Exercise instructions:
Where the string "Given" appears in a line of the data, show that line.

Stored records:
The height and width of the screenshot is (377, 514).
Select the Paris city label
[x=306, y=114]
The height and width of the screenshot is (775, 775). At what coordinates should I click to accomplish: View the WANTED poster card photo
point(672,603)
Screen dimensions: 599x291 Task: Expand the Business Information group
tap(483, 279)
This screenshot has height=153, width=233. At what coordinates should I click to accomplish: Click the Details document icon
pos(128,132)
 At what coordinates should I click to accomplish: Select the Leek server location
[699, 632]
==
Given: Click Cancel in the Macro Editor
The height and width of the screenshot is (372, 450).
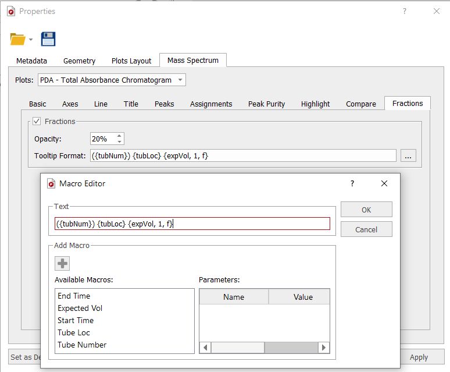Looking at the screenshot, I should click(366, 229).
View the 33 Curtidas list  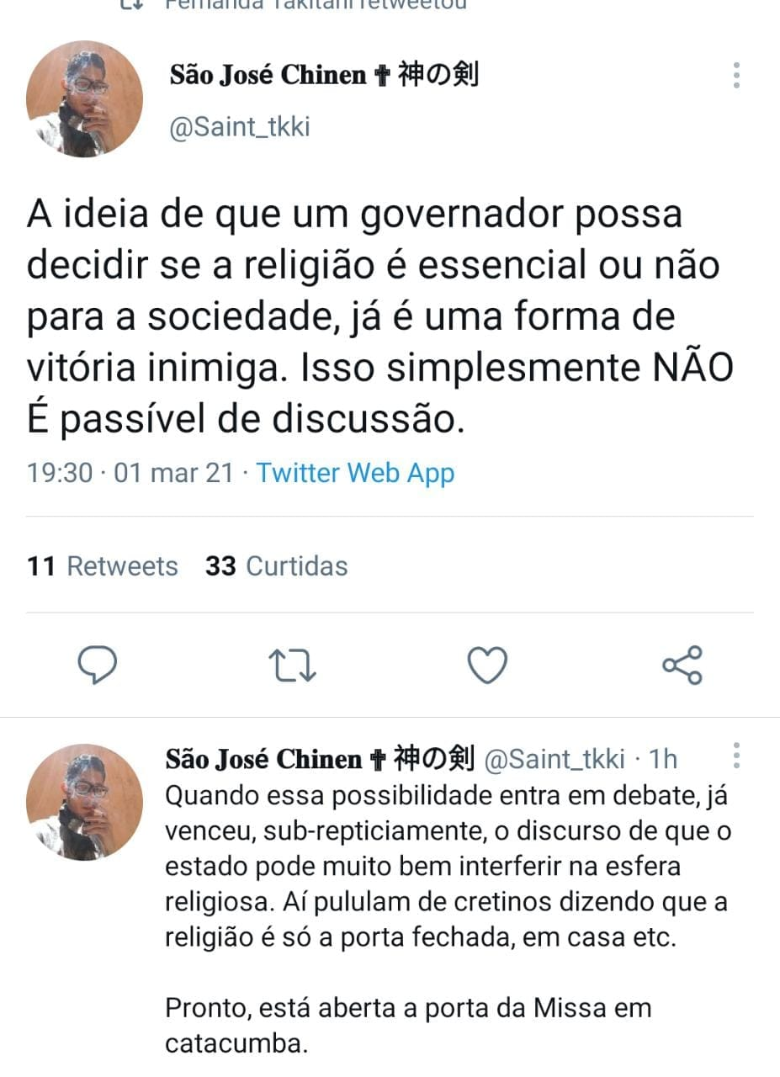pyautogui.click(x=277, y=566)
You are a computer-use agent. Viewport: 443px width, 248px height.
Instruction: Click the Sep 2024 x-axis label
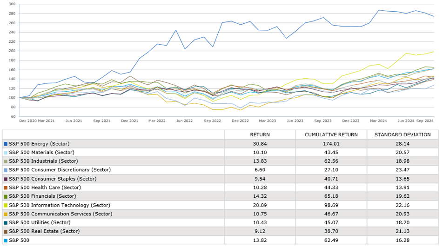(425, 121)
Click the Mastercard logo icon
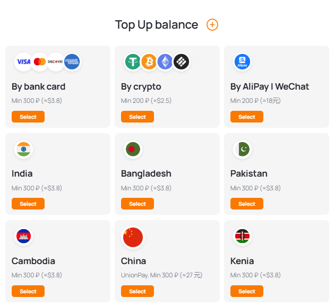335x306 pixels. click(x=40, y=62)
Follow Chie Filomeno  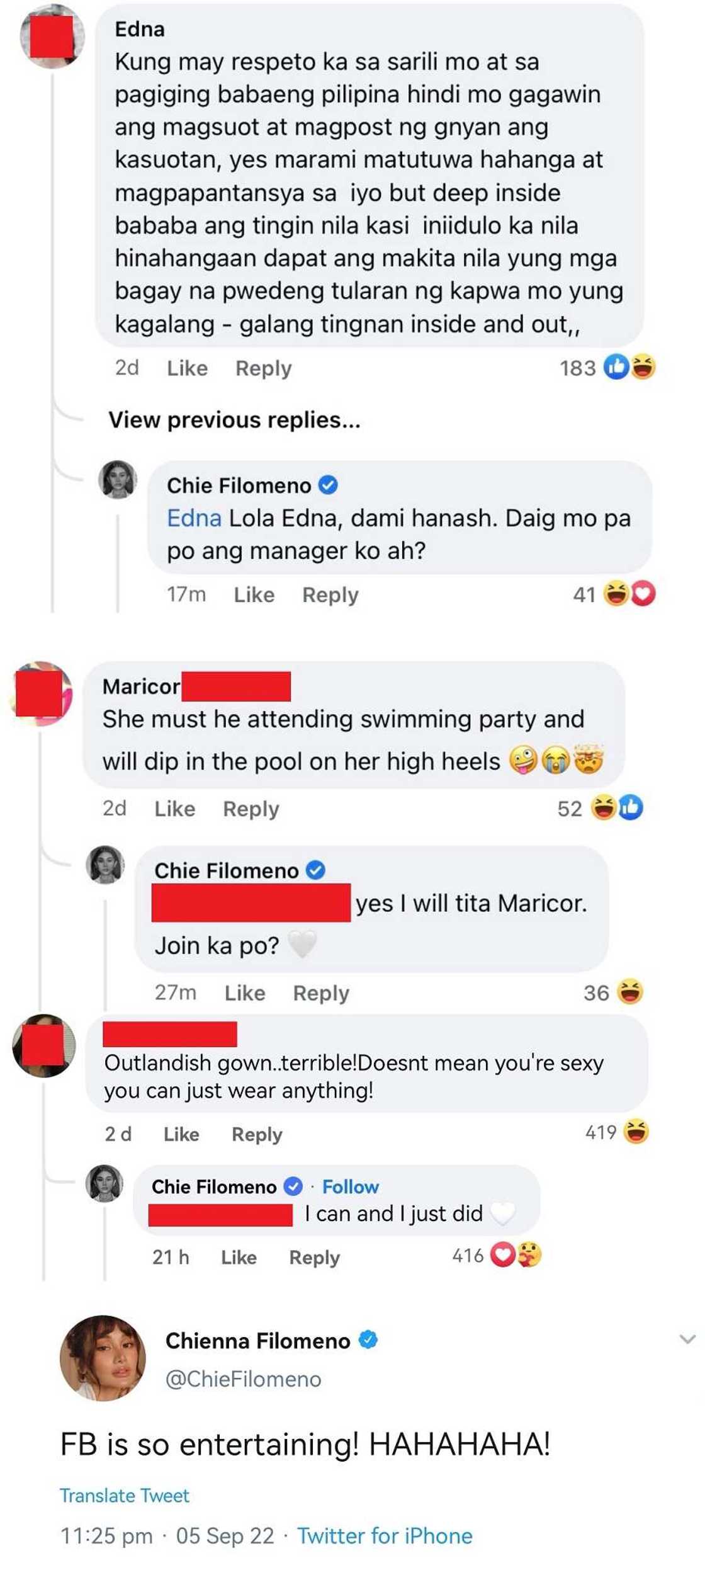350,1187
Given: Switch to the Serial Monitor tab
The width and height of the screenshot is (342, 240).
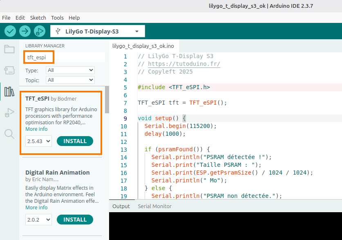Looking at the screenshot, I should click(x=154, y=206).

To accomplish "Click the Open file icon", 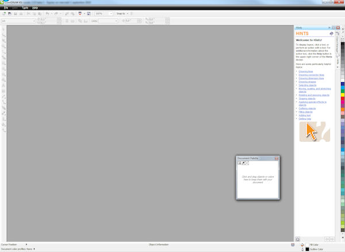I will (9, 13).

Problem solution:
Given: Click Cancel in the Macro Editor
Given: Switch to the Serial Monitor tab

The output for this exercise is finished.